Data is constantly generated, updated, and evaluated in today’s digital world. For software engineers and software development companies such as BairesDev, data is incredibly important as it provides actionable, accurate feedback to help developers understand where there is room for improvement in the software development process and how to make said changes.
Current software development is all about data. From the product itself to its customers and markets, integration, and testing to deployment and runtime, various kinds of data help members of the development team get a full picture of the software that they are developing.
What Exactly is Data-Driven Software Development?
Data-driven development (sometimes referred to as DDD) is a method used for development and service maintenance based on data.
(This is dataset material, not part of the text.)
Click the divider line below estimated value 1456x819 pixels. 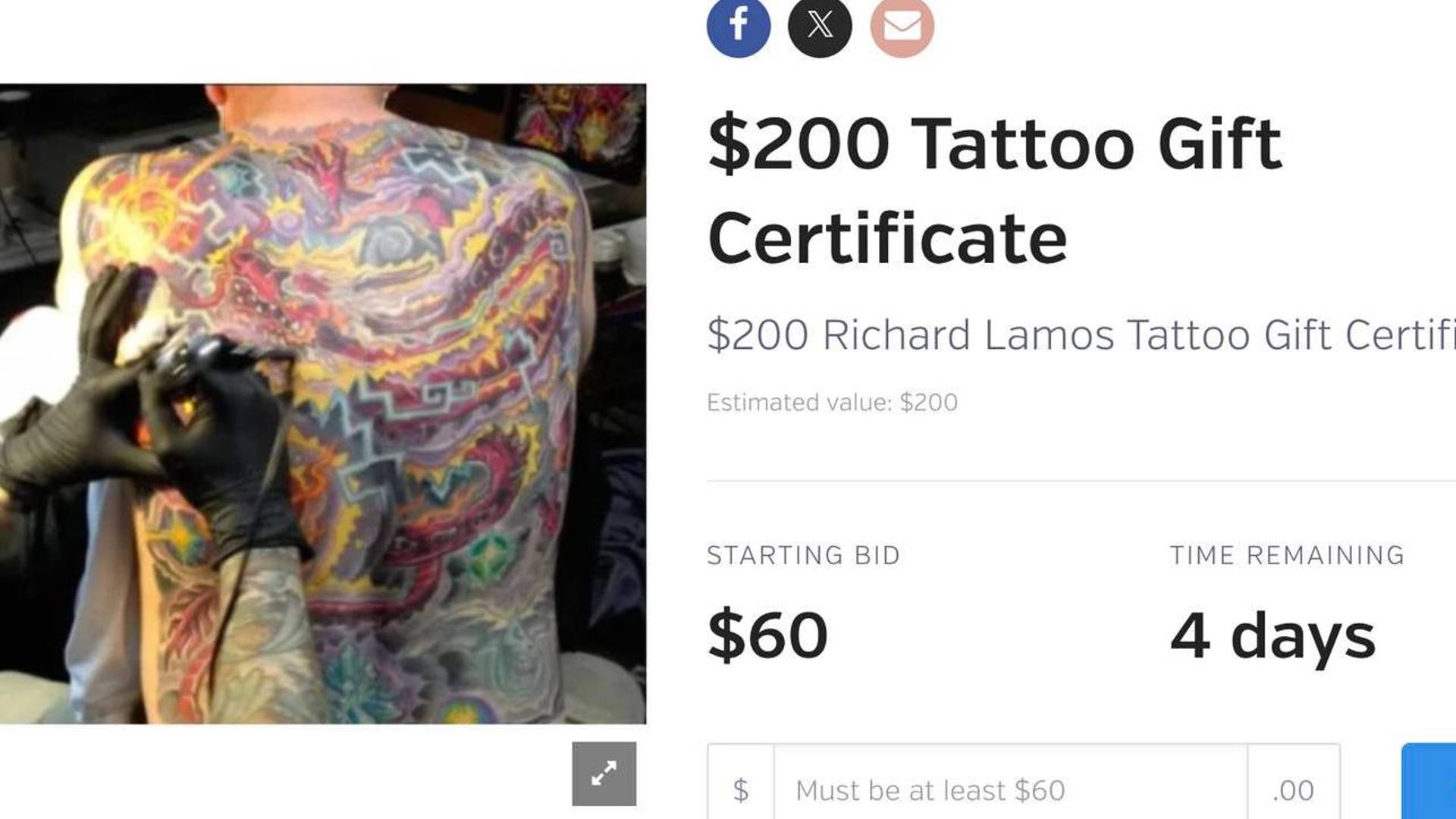coord(1081,480)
Just as the name suggests, data-driven software development uses metric-based key performance indicators (KPIs), objectives, and/or key results (OKRs) to help determine the strategic outcomes of daily work and overall business value for each project.
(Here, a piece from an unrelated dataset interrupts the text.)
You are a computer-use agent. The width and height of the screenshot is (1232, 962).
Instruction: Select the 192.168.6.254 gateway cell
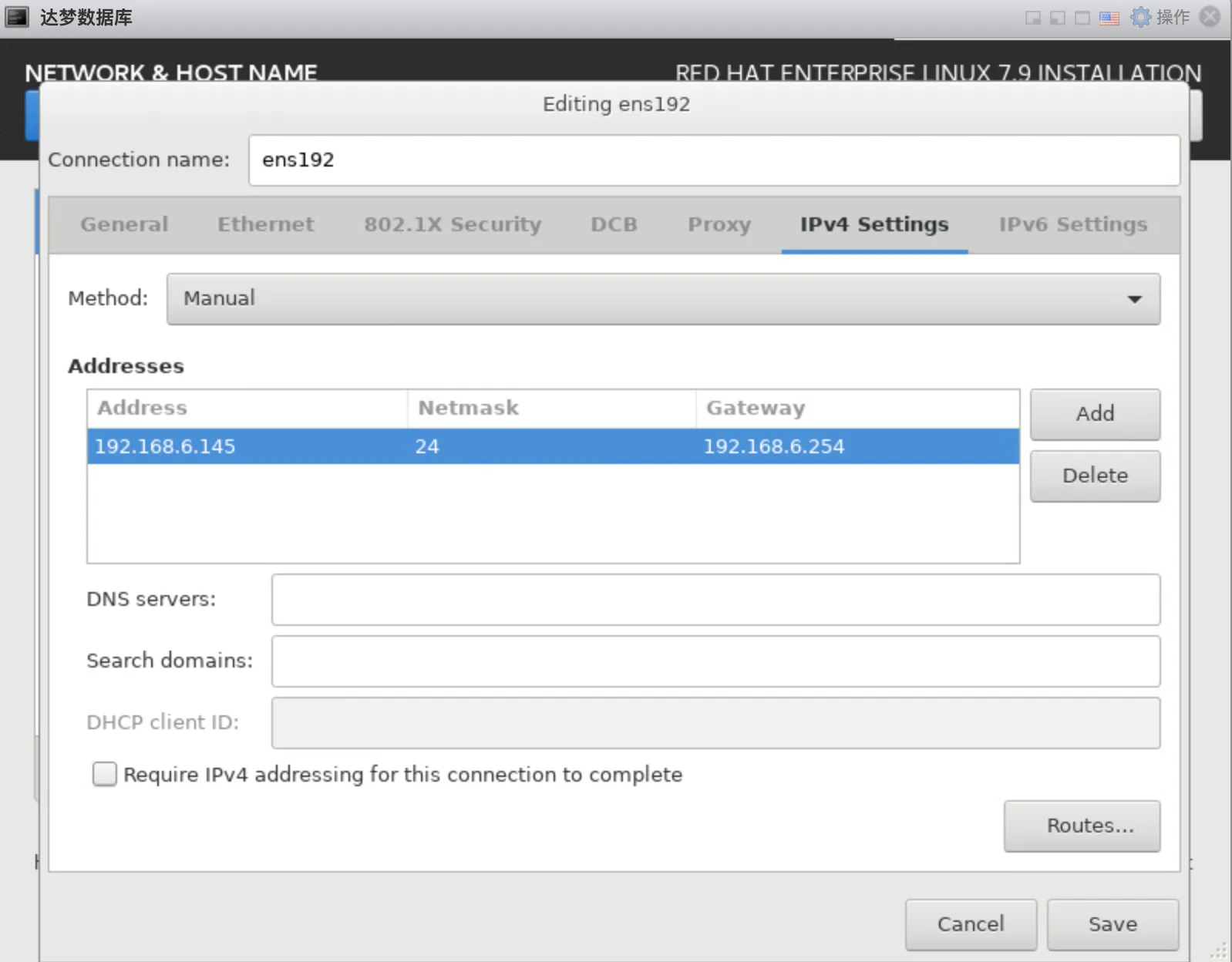coord(774,446)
Metrics provide powerful insight into how the business is successful, where its weakest links are, and allows each person to see how their individual efforts helped contribute to the overall project. In addition to KPIs and OKRs, these metrics commonly include engineering metrics and positive behavior metrics.
The Common Issues
Taking a metrics-focused approach is incredibly beneficial for many organizations. However, there are a few common issues that occur when a company is not following key performance indicators and such, including:
- The development, creation, and deployment phases are sometimes a bit bulky. This is commonly due to a focus on management without listening to the wants and needs of the developers who are actually completing the individual projects. Leadership must play a strong role in a data-driven development team as employees are sometimes intimidated by individual measurements. Leaders have to engage with the development teams to ensure that they do not disengage and to help streamline the process overall.
- Key performance indicators seem overwhelming when a team has an off month, quarter, individual project, or even year. It is sometimes difficult for teams to stay motivated and engaged when their measuring metrics do not reflect the effort that they are putting into their software development work.
- Organizations sometimes struggle with balancing individual KPIs and those of the team as a whole. There must be a fair balance between the two types of metrics to both measure and reward successes while identifying problem areas.
Tips for Successful Data-Driven Development
- Scale key results and experiment with them as necessary. OKRs are not static, unchanging metrics. After tracking for a quarter or after a few projects, these metrics should be reviewed and discussed with all team members. This way, problems are identified before the next project begins, team members get a voice in what is a fair metric, and results are reviewed by the full team. Developers, testers, and all software development team members alike should be encouraged to engage with these numbers and feel that they are serving for the betterment of the team as a whole to be more successful in the future.
- Try to avoid “dirty data,” or data that contains inaccurate, duplicate, inconsistent, incomplete, or other incorrect data. Removal of every piece of dirty data is nearly impossible, therefore strategies to work with this data are required to avoid interference with important metrics. Data management experts can help mitigate these issues by cleansing, validating, replacing, and deleting inaccurate information.
- Make the majority of key performance indicators an accounting function or rolled into the software product as a key management function. Larger organizations with major business divisions may subdivide, but everyone should be held accountable to the same level of measurement.
- Every software development team and leadership should make data quality a top priority throughout the data-driven development process. The process of discovering data is obviously a fundamental and crucial task for this method of development to work. Data profiling and data exploration help those responsible for analyzing the data to investigate the quality and implications of use before it is established as a metric. One of the best ways to improve and ensure high-quality data is being used is by making the data quality cycle a standard part of all data analysis.
- Software development organizations must take the time to find the right engineering metrics tool to track necessary metrics. Leadership must engage with their teams to help understand their work and how an effective tool can help their employees understand the results while getting more done. Software development teams should engage with the engineering metrics and suggest their own ways to use them.
Data-driven software development benefits development providers far beyond just the numbers with an effective process in place from the very beginning. As an organization moves toward a data-driven process, the focus must be on developing quality software products. These metrics help teams see the value that they are delivering in measurable numbers while also helping identify areas for improvement and success.